It is hard to know what is more astonishing, the range of the politically sensitive targets or the cleverness of the detective work by the researchers at the University of Toronto's Munk Centre for International Studies and SecDev, an Ottawa consulting firm. Infiltrators snuck inside at least 1,295 computers in 103 countries, often in government offices or the Dalai Lama's Tibetan exile centres around the world. Lives were almost certainly put at risk. Finally, 34-year-old Nart Villeneuve, a graduate student and computer whiz, plugged a line of computer code into Google and found the backbone of "control" servers behind the whole operation. Of such discoveries are legends made.

No one should be surprised when foreign countries (or our own) use computer-spying techniques. But, as the Cambridge researchers point out, in the hands of a repressive state these spy techniques could have fatal consequences for people exercising simple acts of free speech. The Dalai Lama's office became concerned when it contacted a foreign diplomat to extend an invitation to meet with the Tibetans' spiritual leader; before the diplomat could respond, the Chinese warned the diplomat not to attend. Canadian officials are wondering whether the Chinese have managed to eavesdrop on their government's electronic conversations, The Globe reports today. Whether anyone in the government has a plan to combat this is unclear.

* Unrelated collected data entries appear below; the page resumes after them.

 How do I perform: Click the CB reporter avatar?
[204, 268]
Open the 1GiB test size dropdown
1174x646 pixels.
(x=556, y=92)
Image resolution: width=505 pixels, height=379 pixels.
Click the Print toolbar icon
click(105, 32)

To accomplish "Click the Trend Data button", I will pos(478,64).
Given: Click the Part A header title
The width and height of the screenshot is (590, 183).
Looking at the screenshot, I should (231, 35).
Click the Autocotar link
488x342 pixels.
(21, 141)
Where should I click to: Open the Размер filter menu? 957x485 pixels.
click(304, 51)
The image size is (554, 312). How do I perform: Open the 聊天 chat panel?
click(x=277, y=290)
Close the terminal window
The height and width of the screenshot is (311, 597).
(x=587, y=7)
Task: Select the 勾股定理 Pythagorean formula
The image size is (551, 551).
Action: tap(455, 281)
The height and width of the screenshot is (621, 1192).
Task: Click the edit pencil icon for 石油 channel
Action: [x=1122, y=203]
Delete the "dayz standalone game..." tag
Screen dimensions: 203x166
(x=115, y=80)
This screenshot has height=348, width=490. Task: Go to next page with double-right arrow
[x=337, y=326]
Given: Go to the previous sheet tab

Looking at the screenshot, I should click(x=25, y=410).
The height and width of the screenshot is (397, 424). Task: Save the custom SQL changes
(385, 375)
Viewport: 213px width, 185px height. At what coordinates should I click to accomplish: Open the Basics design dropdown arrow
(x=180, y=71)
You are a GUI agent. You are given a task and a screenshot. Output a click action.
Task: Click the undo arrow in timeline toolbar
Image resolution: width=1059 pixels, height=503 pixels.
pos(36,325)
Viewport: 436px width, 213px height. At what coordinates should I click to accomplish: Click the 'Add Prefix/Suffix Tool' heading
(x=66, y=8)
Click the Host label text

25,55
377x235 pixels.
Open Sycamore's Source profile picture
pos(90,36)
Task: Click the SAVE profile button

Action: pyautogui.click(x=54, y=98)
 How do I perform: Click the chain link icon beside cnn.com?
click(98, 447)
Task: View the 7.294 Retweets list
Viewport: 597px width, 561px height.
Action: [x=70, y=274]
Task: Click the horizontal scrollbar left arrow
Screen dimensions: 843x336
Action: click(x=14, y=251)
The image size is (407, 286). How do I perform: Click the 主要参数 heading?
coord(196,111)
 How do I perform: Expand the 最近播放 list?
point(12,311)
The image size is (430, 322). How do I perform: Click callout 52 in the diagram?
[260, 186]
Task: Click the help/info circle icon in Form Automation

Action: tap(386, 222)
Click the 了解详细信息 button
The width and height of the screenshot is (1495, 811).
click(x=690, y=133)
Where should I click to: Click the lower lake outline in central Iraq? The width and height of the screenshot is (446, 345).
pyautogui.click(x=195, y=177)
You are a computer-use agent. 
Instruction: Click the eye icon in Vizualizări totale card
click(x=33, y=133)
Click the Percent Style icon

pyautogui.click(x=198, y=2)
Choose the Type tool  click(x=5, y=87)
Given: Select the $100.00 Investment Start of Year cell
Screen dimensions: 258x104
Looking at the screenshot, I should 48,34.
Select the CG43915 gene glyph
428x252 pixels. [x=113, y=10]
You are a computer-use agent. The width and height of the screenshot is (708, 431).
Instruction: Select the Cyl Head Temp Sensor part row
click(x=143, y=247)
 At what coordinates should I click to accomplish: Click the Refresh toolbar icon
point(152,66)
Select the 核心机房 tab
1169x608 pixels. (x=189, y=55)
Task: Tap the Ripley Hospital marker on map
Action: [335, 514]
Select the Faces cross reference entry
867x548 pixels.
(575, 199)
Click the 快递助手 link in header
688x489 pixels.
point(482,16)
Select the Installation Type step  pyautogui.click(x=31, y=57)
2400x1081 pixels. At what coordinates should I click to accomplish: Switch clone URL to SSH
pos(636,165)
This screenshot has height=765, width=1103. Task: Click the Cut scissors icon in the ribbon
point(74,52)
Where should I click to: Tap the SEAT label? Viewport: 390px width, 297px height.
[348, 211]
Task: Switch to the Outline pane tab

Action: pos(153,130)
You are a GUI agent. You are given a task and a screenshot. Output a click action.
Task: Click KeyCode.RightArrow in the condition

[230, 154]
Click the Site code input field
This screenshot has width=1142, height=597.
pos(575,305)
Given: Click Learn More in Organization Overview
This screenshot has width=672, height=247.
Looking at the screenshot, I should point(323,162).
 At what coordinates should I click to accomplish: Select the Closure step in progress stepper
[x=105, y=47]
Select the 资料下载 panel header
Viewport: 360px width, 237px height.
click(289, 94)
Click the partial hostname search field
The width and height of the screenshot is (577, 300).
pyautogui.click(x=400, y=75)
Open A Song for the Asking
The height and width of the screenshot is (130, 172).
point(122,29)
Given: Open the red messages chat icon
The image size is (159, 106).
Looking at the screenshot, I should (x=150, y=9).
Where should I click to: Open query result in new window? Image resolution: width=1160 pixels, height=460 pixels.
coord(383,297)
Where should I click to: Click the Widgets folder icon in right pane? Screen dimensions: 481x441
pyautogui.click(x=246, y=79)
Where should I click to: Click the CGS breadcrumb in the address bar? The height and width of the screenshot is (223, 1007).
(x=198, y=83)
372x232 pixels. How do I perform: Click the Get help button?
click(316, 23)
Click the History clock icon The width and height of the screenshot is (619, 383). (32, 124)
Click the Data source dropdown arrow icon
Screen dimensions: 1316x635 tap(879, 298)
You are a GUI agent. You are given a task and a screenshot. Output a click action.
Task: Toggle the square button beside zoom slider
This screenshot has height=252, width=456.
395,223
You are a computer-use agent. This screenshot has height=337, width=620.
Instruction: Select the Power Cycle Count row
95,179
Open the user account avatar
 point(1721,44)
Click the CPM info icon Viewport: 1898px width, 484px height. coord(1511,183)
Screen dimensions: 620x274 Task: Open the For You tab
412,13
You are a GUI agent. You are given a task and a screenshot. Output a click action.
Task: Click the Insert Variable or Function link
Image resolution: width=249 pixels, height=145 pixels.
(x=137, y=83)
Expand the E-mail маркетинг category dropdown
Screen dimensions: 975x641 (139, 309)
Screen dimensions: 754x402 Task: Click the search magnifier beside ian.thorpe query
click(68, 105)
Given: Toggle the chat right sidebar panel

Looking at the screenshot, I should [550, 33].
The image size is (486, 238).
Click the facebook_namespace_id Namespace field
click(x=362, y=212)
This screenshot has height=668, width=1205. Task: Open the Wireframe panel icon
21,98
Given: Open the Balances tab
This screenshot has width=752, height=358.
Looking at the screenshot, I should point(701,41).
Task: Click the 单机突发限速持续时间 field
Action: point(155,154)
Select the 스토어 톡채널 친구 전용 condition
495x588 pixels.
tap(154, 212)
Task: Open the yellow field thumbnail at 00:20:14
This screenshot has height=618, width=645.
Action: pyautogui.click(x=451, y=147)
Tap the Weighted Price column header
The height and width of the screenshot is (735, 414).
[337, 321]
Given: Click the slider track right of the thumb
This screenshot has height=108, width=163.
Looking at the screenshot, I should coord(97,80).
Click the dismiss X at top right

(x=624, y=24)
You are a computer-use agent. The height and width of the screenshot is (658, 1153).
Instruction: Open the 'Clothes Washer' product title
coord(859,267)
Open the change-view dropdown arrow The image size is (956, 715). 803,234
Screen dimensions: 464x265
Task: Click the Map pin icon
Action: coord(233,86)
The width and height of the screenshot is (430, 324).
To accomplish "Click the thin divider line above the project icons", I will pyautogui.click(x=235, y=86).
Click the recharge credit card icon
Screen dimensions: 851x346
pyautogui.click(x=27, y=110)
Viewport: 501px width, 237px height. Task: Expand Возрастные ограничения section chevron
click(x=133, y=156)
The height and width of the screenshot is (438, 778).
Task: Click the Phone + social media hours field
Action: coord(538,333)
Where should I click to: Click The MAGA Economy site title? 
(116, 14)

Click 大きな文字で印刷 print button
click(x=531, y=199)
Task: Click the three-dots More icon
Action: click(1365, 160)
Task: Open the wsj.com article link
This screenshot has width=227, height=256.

The future belongs to the hackers. "We can safely hypothesize," the Canadian researchers say of GhostNet, as they've dubbed the computer spy network, "that it is neither the first nor the only one of its kind." The Cambridge researchers say, "What Chinese spooks did in 2008, Russian crooks will do in 2010 and even low-budget criminals from less developed countries will follow in due course." And so the future belongs also to those who can secure the Internet against the hackers. The Munk Centre's diligence has exposed not just a spy network but a multi-billion-dollar economic opportunity.